Government

Nevada, What Took So Long?

Amid pandemic and a divisive presidential race, Americans watched and waited as returns slowly trickled in. Here’s what we can learn from the great ballot count of 2020.

A Clark County election worker scans mail-in ballots on Nov. 7 in North Las Vegas. 

Photographer: Ethan Miller/Getty Images 

The U.S. presidential election may have been called for Joe Biden on Saturday, but the vote-counting was far from over. As Biden supporters danced in the streets this weekend, election workers in counties across the country remained inside windowless warehouses and dim office buildings, poring through mail-in and provisional ballots to determine the final results. That includes swing states with razor-thin margins such as Georgia, Wisconsin and Arizona, as well as solidly-blue states like California and Oregon.
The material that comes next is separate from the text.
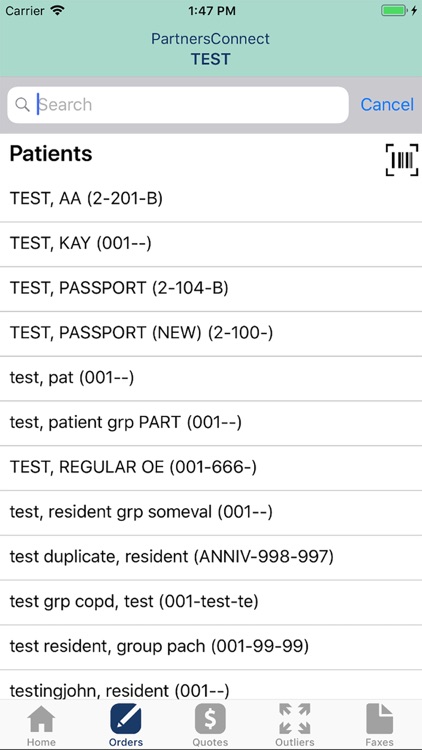Choose TEST, PASSPORT (2-104-B) patient

click(x=211, y=288)
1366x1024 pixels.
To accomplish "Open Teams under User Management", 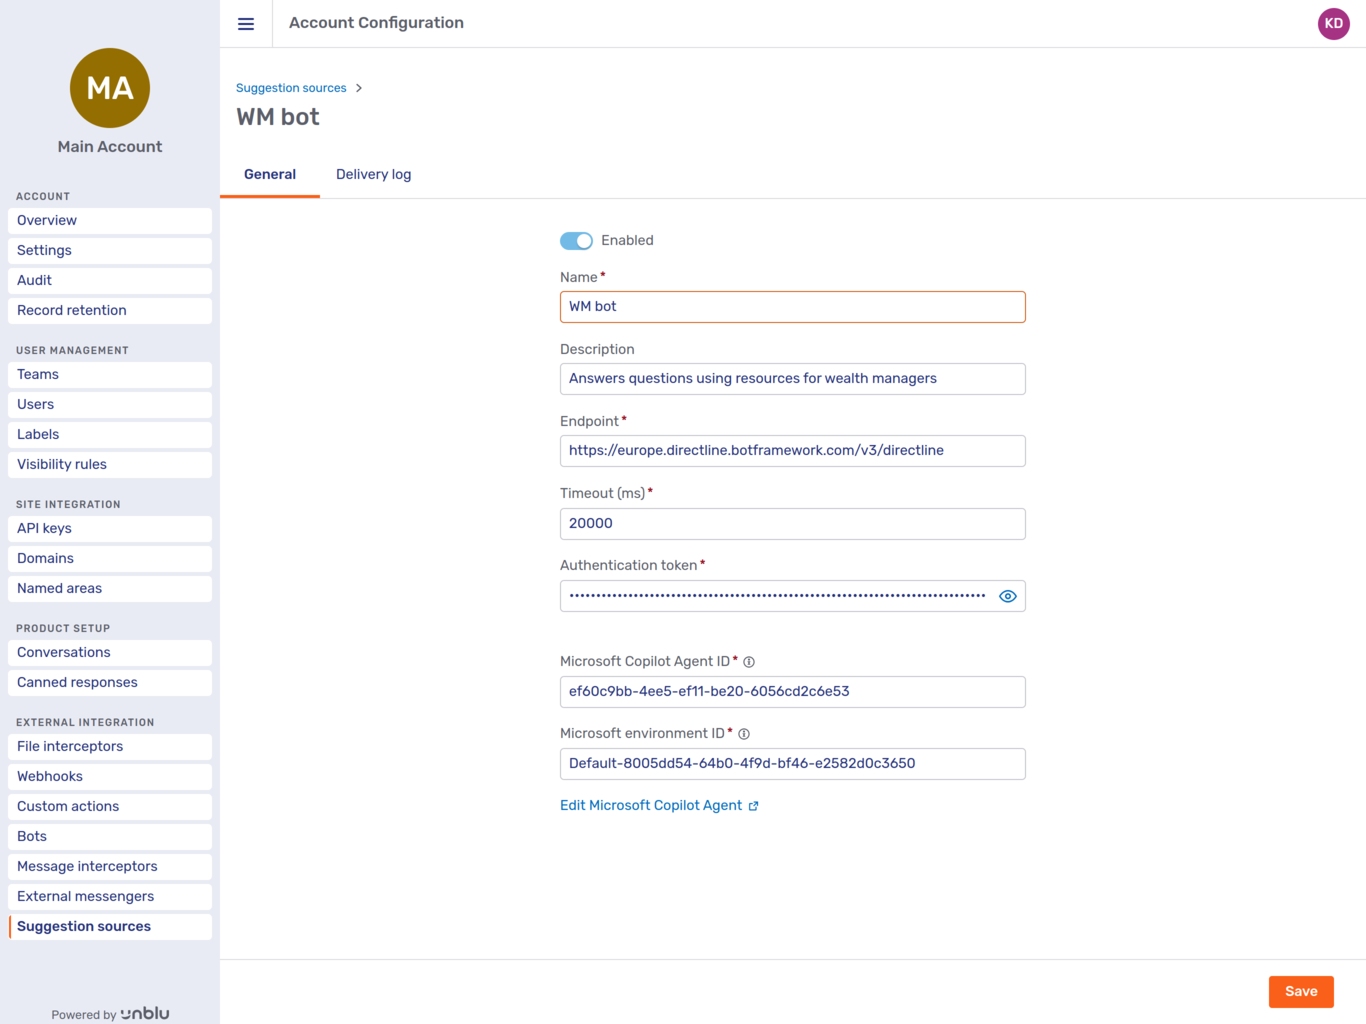I will (37, 374).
In an election where a global pandemic and divisive incumbent drove record levels of voter turnout and a deluge of mail-in ballots, the slow pace of ballot tabulation was predicted. But that didn’t mean it wasn’t frustrating. Given its short-lived potential to determine the outcome of the election last week, the left-leaning swing state of Nevada (which the Associated Press called for Biden on Saturday) was for a brief moment one of the most closely watched — and memed — for its perceived sluggishness. On social media, Nevada was the sloth from Zootopia. Nevada was counting votes on one hand, then losing track and checking out his fingernails instead. While the world was “waiting to see who the next U.S. President is,” Nevada was playing solitaire.